Work instructions:
Restate word for word the entries below, starting at the line with "Pesci, oroscopo del 17 ottobre (671, 659)" and ending at the line with "Samurai Xtreme Race (97, 664)". Keep both end lines and omit the pictures.

Stored data entries
◆ ◆ ◆ ◆ ◆
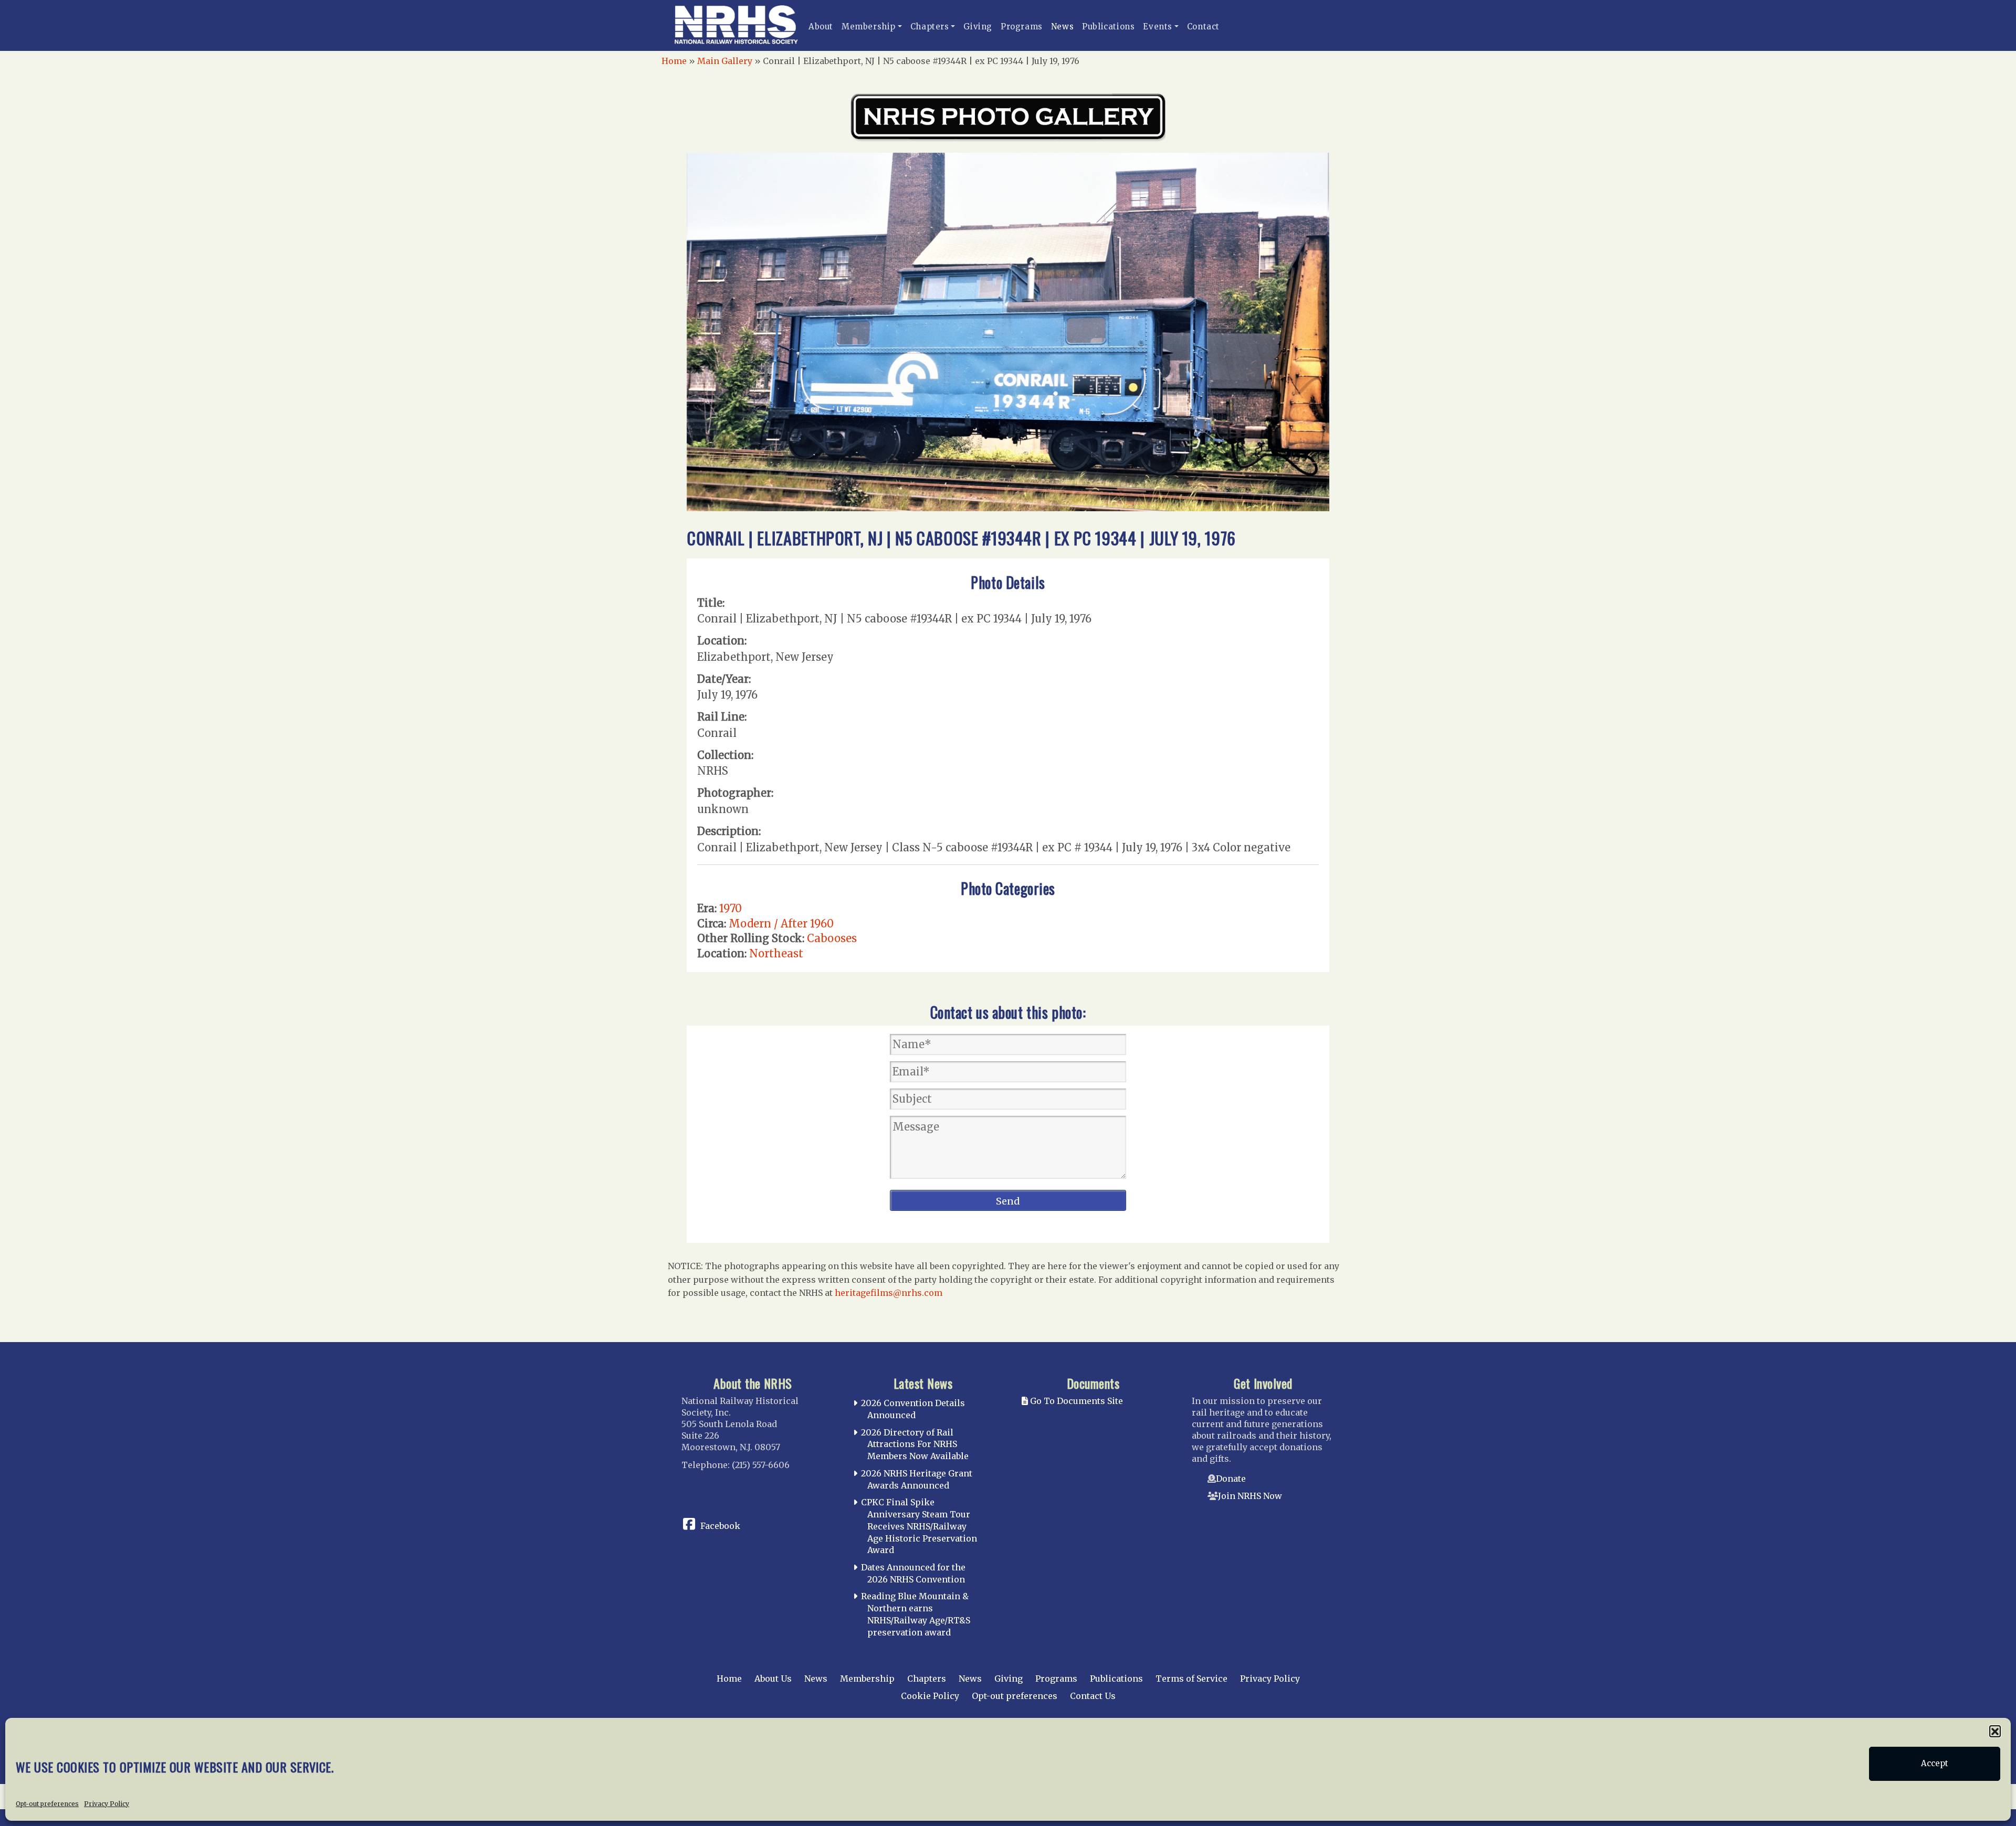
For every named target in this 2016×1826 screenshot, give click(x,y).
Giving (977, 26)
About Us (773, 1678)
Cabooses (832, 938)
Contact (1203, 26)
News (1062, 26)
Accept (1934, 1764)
◆ ◆ ◆ ◆ ◆
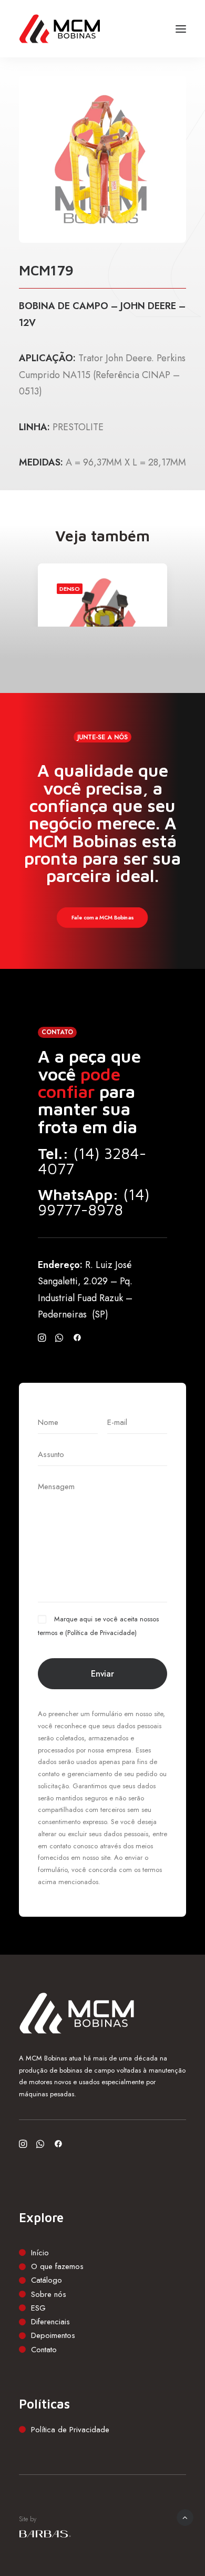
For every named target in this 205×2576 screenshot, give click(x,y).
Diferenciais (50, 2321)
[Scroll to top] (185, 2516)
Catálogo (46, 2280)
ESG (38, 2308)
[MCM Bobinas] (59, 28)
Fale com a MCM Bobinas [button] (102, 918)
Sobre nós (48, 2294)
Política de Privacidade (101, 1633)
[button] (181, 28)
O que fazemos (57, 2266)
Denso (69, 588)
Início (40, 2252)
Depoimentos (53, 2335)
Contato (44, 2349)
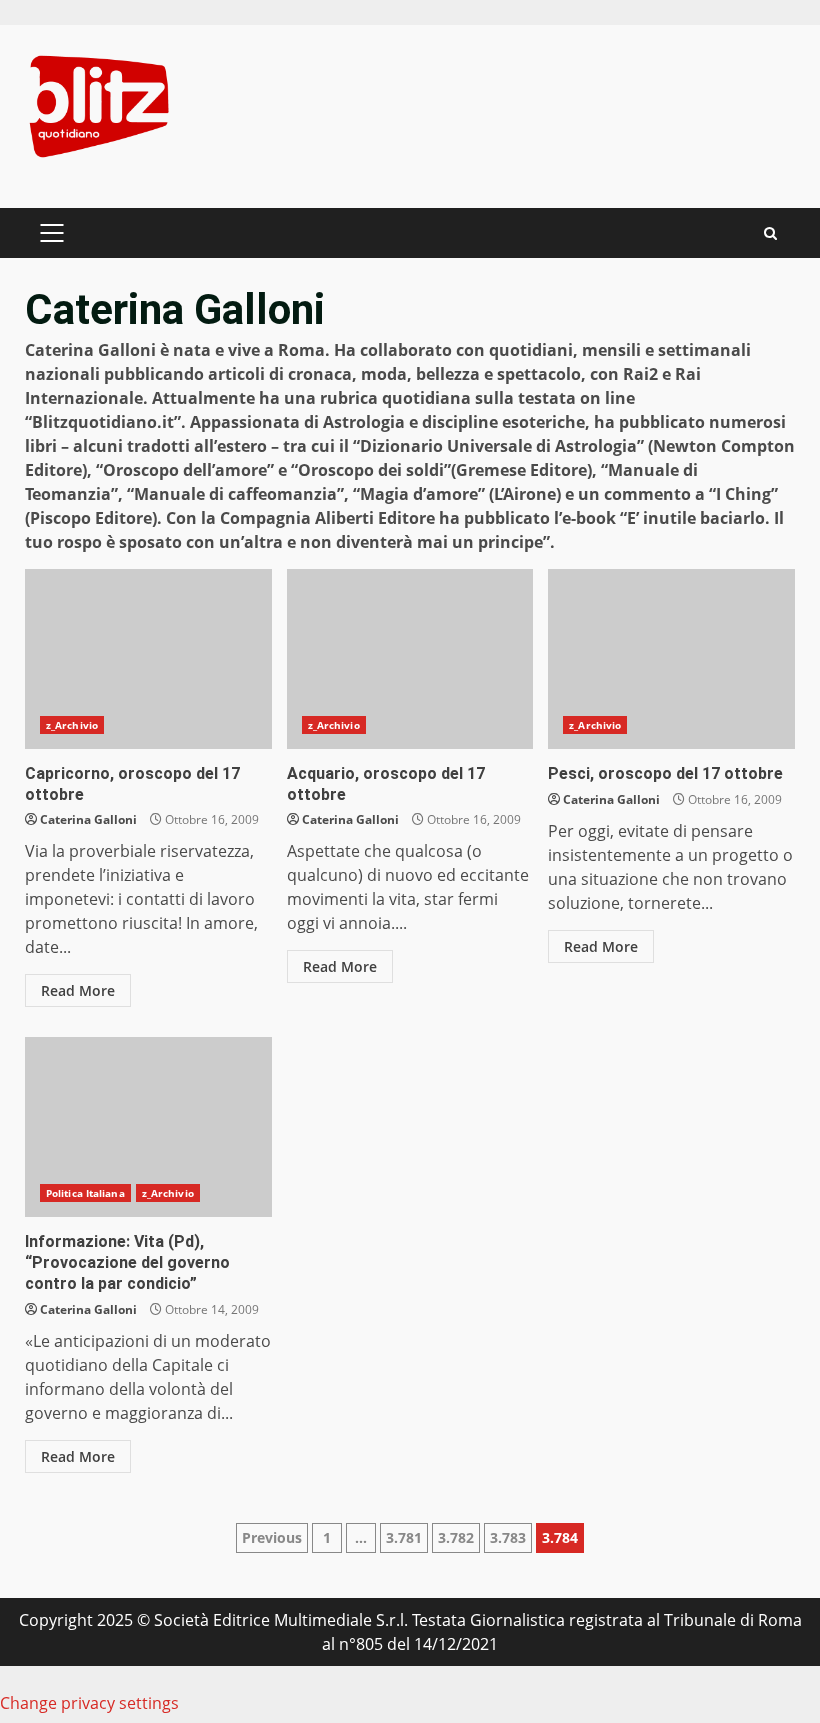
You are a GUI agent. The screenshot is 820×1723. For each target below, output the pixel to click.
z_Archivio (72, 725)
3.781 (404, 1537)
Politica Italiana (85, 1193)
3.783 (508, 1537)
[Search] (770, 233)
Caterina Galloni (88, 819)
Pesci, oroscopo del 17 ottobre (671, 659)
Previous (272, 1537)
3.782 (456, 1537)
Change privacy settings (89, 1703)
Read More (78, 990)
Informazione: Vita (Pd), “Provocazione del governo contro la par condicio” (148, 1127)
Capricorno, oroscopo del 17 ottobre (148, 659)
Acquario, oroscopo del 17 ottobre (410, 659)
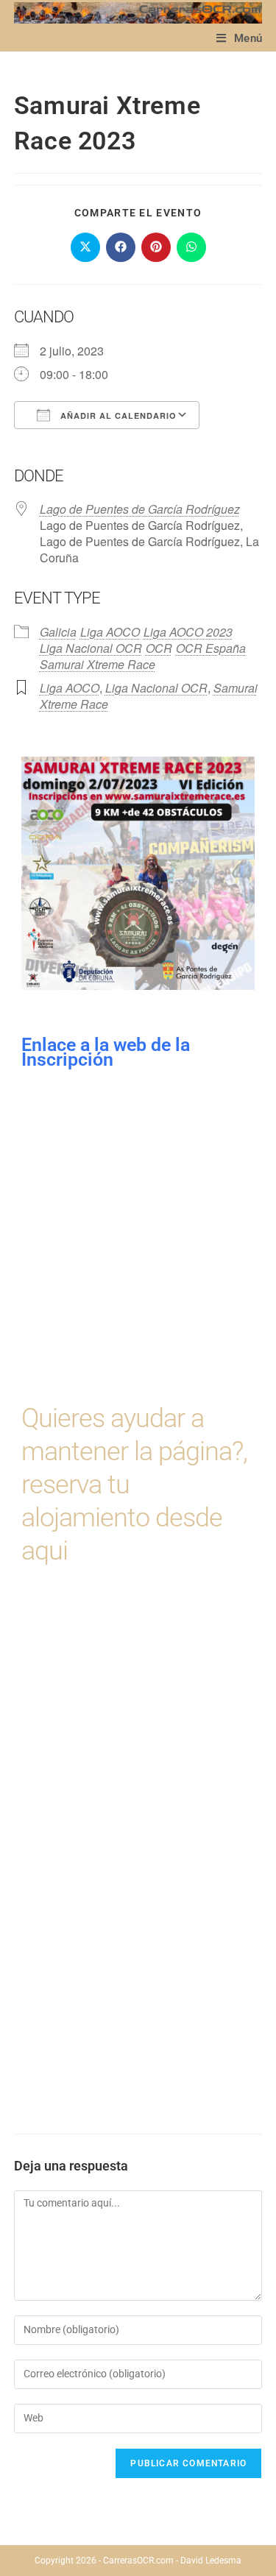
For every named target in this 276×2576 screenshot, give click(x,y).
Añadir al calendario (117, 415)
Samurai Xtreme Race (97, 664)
◆ ◆ ◆ ◆ ◆
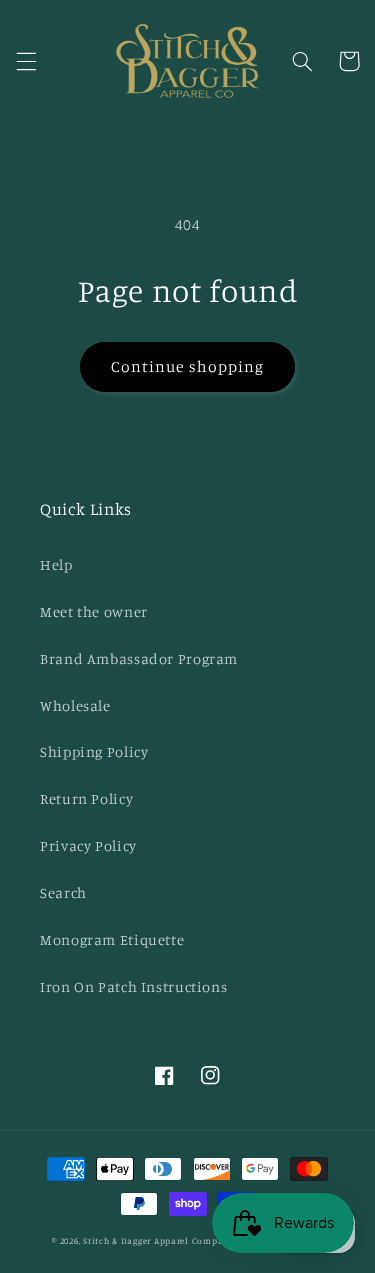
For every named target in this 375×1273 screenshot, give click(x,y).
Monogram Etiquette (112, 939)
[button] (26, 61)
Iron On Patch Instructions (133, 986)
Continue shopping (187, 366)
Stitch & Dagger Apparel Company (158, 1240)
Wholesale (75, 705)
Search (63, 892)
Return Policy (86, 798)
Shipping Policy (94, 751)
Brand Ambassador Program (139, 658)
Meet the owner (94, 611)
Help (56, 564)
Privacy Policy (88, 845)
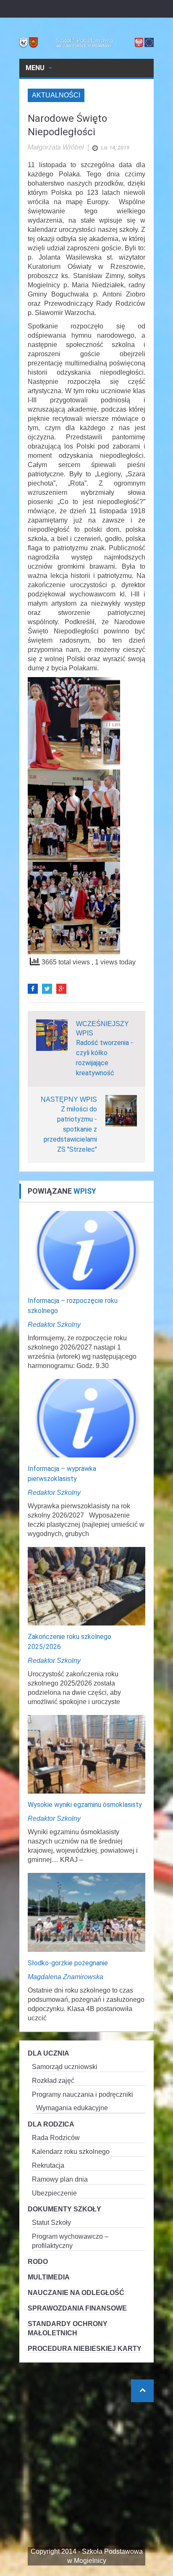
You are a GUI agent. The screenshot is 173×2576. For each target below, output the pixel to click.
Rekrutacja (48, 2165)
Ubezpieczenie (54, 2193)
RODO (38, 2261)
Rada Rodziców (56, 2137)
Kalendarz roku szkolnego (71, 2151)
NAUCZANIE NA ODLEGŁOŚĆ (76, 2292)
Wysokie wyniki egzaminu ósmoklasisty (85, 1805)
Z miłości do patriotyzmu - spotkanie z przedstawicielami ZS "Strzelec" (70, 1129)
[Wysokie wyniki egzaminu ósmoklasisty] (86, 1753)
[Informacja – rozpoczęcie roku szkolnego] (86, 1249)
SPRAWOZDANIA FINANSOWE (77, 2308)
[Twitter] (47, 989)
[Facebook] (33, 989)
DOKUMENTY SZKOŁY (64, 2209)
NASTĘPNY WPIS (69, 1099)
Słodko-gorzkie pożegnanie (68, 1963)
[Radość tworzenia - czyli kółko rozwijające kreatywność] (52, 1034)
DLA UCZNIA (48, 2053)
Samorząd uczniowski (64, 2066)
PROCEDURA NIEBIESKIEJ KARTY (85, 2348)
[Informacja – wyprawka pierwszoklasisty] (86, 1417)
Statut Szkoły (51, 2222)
◆ ◆ ◆ ◆ ◆
Response below:
Pesci, oroscopo del 17 ottobre (671, 659)
Previous (272, 1537)
3.782 (456, 1537)
Change privacy settings (89, 1703)
Read More (78, 990)
Informazione: Vita (Pd), “Provocazione del governo contro la par condicio” (148, 1127)
Capricorno, oroscopo del 17 ottobre (148, 659)
Acquario, oroscopo del 17 ottobre (410, 659)
For every named target in this 276×2576 screenshot, give click(x,y).
Añadir al calendario (117, 415)
Samurai Xtreme Race (97, 664)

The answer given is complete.